Arroz con Pollo
Arroz con Pollo might be just the main course you are searching for. One serving contains 1251 calories, 82g of protein, and 72g of fat. This recipe covers 40% of your daily requirements of vitamins and minerals. This recipe serves 4. If you have pepper, low-salt chicken stock, tomato sauce, and a few other ingredients on hand, you can make it. From preparation to the plate, this recipe takes around 1 hour and 25 minutes. It is a good option if you're following a gluten free and dairy free diet.
Instructions
Combine the salt, garlic powder, cumin, black pepper and cayenne in a plastic gallon bag. Shake until the mixture is well combined. Pat the chicken dry and place in the bag with the spice mixture. Shake the bag, making sure the chicken is well coated.
Heat the oil in a 12-inch high-sided skillet over high heat until hot but not smoking.
Add the chicken and brown on all sides, about 6 minutes each side.
Transfer the chicken to a plate, using tongs.
Add the onions, green peppers, red peppers and 1/2 teaspoon salt to the skillet. Cook the vegetables over moderate heat, stirring, until softened and fragrant, about 7 minutes.
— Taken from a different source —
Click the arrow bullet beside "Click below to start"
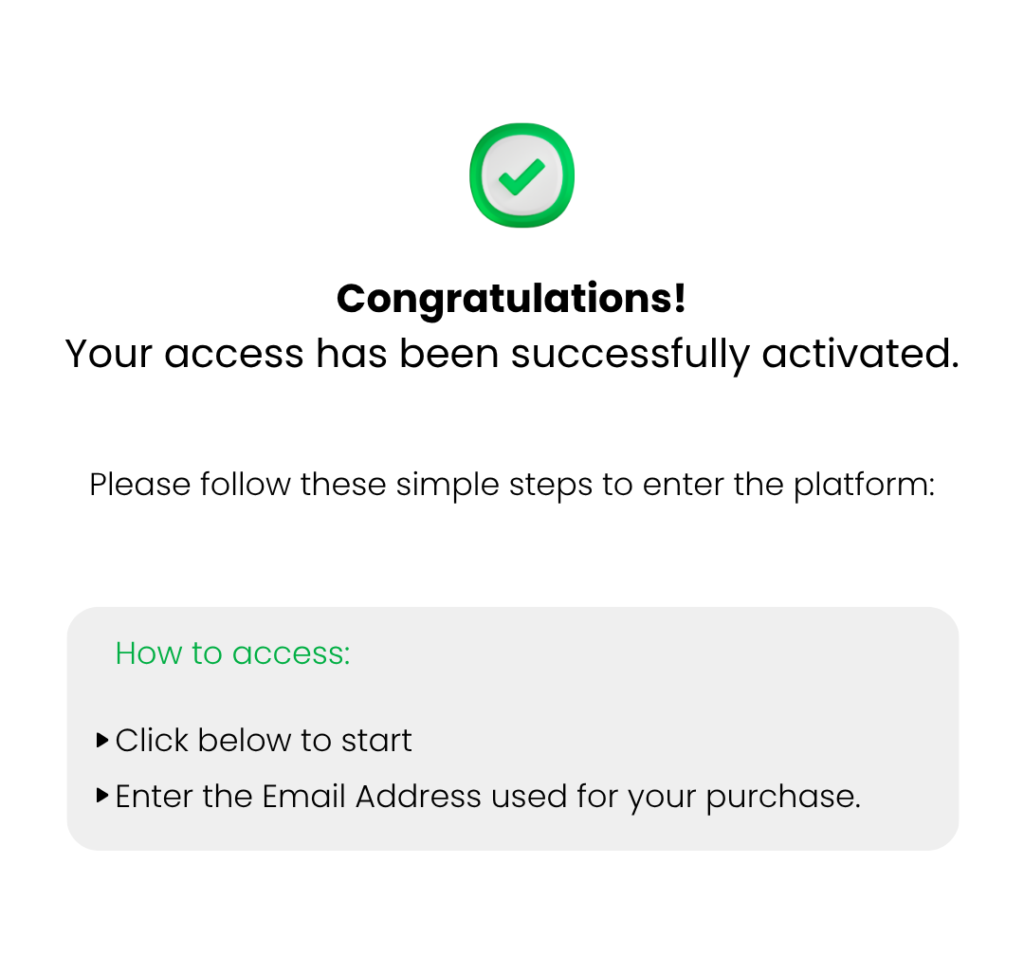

Add the rice and garlic and cook until the rice begins to turn gold in color and fragrant, about 1 minute. Meanwhile, combine the stock, tomato sauce and remaining teaspoon salt in a medium bowl.
Add 1 1/4 cups water and the stock mixture to the skillet and stir to make sure the rice is covered in liquid. Nestle the chicken in the rice, adding any juices from the plate. Bring the rice to a boil. Reduce the heat to medium-low and cover. Cook until the chicken is cooked through, the rice is tender and most of the liquid is absorbed, about 35 minutes.
Let the skillet stand covered, about 10 minutes before serving.